Noncoordinate histone synthesis in heat-shocked Drosophila cells is regulated at multiple levels.

Transferring Drosophila tissue culture cells from 25 to 37 degrees C (heat shock) causes histone protein synthesis to become noncoordinate. To determine the level at which this is controlled, the synthesis, degradation, and translation of individual histone mRNAs was studied under both heat shock and control conditions. The increased synthesis of histone H2b protein during heat shock appears to be controlled primarily at the level of translation. During heat shock, H2b mRNA is transcribed at about the same level as in the control. However, H2b mRNA is more stable under heat shock than under control conditions and is predominantly found in polysomes. The reduction in synthesis of H2a, H3, and H4 protein during heat shock appears to be controlled at both the transcriptional and translational levels.
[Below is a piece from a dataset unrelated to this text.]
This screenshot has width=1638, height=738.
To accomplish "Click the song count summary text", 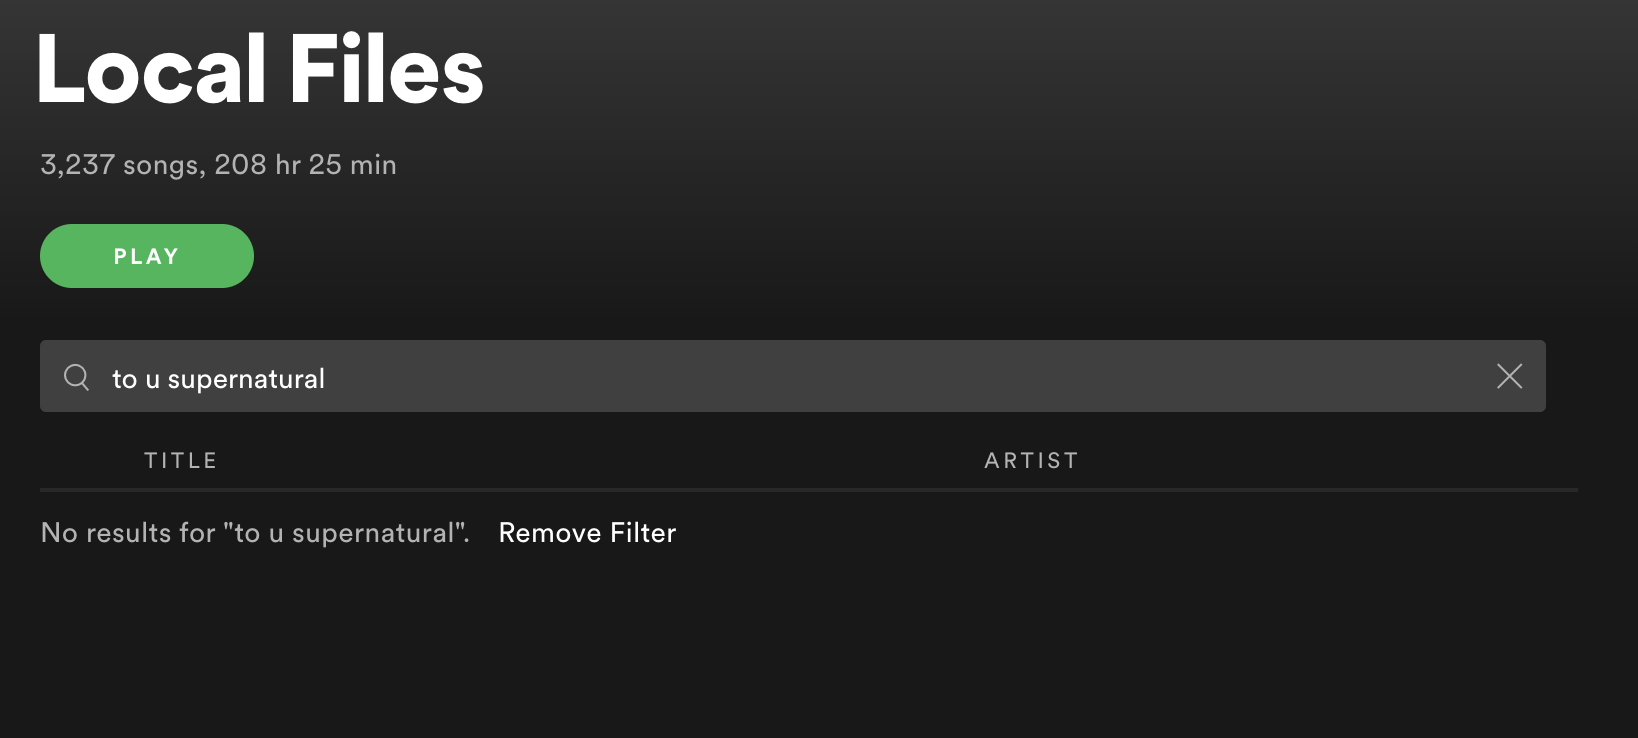I will pyautogui.click(x=217, y=164).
Although transcription of H2a, H3, and H4 mRNAs is reduced during heat shock, like H2b mRNA, they are more stable. However, unlike H2b mRNA, these mRNAs are not predominantly associated with polysomes during heat shock. Regulation of H1 synthesis during heat shock is completely different from that of the other histones. During heat shock, H1 mRNA is not transcribed, and unlike all of the other Drosophila mRNAs studied to date, its mRNA is not stable in heat-shocked cells. Results from in vitro translation studies support the conclusion that noncoordinate synthesis of the core histone proteins during heat shock is controlled at the level of translation.